# Customer service: Ehiem Vs. Hagen



## Victor (Apr 21, 2010)

I just thought I share my recent experience with both these companies, Ehiem and Hagen.

The other day I was looking through my bin of equipment, hoping to find a usable heater. I came across a broken Ehiem Jager 250W and a broken Hagen Elite 300W heater. Both heaters are around 5-6 years old and has been broken for awhile.

It felt like such a waste to just throw them out so I decided to fire off an email to each company to see if I am lucky enough to get them to replace it or repair it even though it was definitely out of the warranty period. 

The good news was both companies replied to me within 5 hours and both companies offered a replacement for free. The only bad news was Ehiem needed a proof of purchase (in this case, a receipt) in order for them to process the exchange. Unfortunately, the Jager was bought at King Ed's and King Ed just types in the prices of their items with no real indication of what the product was, so it was next to impossible for me to dig up and identify a receipt that I likely threw away the day I bought the heater. Hagen, on the other hand, was quick to tell me to send it off to their offices in Quebec and have it replaced free of charge with no further documentation. 

I guess you can look at this experience in two ways. You can say Hagen has awesome customer service and ehiem has "ok" service OR you can look at it as a story to remind yourself to keep all your receipts for as long as your product is physically present =)
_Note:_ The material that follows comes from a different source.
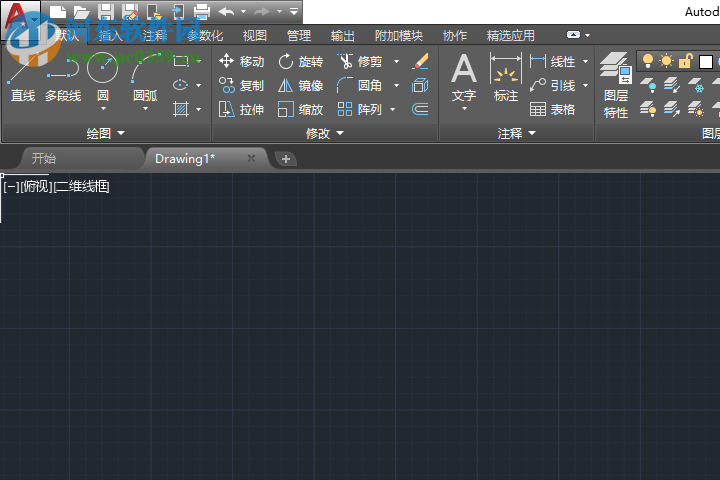Switch to the 视图 (View) ribbon tab

coord(255,36)
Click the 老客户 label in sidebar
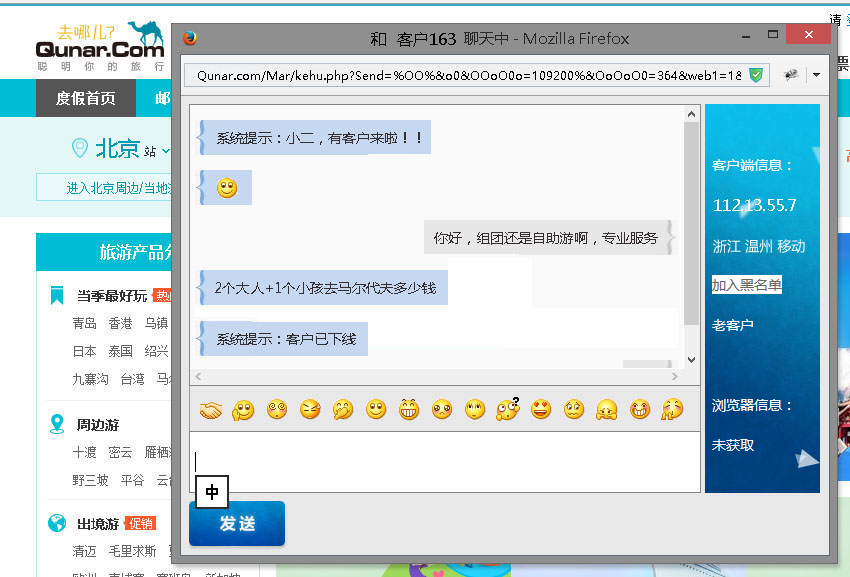Screen dimensions: 850x577 pyautogui.click(x=732, y=325)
Either way, it looks like i'll have one of my two broken heaters revived =)


----------



## Raf (Nov 6, 2010)

kinda cheating the system IMO....


----------



## Victor (Apr 21, 2010)

Raf said:


> kinda cheating the system IMO....


How is it cheating the system? Exactly what is the system lol


----------



## Momobobo (Sep 28, 2010)

Strange that they would offer a replacement for it...so therefore buying one heater from eithier company means you can get replacements for life? Interesting :0


----------



## tony1928 (Apr 22, 2010)

For alot of companies out there, they are more than happy to take care of a customer who actually has taken the time to contact them. In those cases, its worth their while to do it. Just common good business sense. I've dealt with Hydor a couple of times and they are fantastic as are Deltec. Good reputation is worth more than a few bucks. From a consumers point of view, it never hurts to ask.


----------



## Victor (Apr 21, 2010)

I had another experience with hagen where they sent me replacement diaphragms for my broken air pump. Rena also sent me a part for free that I was missing when I bought a used XP3. Generally, big companies are willing to take care of customers who have invested money into their product


----------



## hlee72ca (Jun 29, 2010)

Hagen is well known for their customer service.


----------



## Sprucegruve (Apr 11, 2011)

everyone of those companies mentioned are great with comoster service IMO.
but i keep all my receipts


----------



## Victor (Apr 21, 2010)

Just a quick update. Hagen emailed me today and informed me that the heater that I sent to them was broken in half. I had it shipped via xpresspost of Canada Post in a bubble envelope that they told me to use instead of the box that I originally brought in. Another thing to learn from this is to never ship anything made out of glass in a bubble envelope and to never listen to Canada Post. 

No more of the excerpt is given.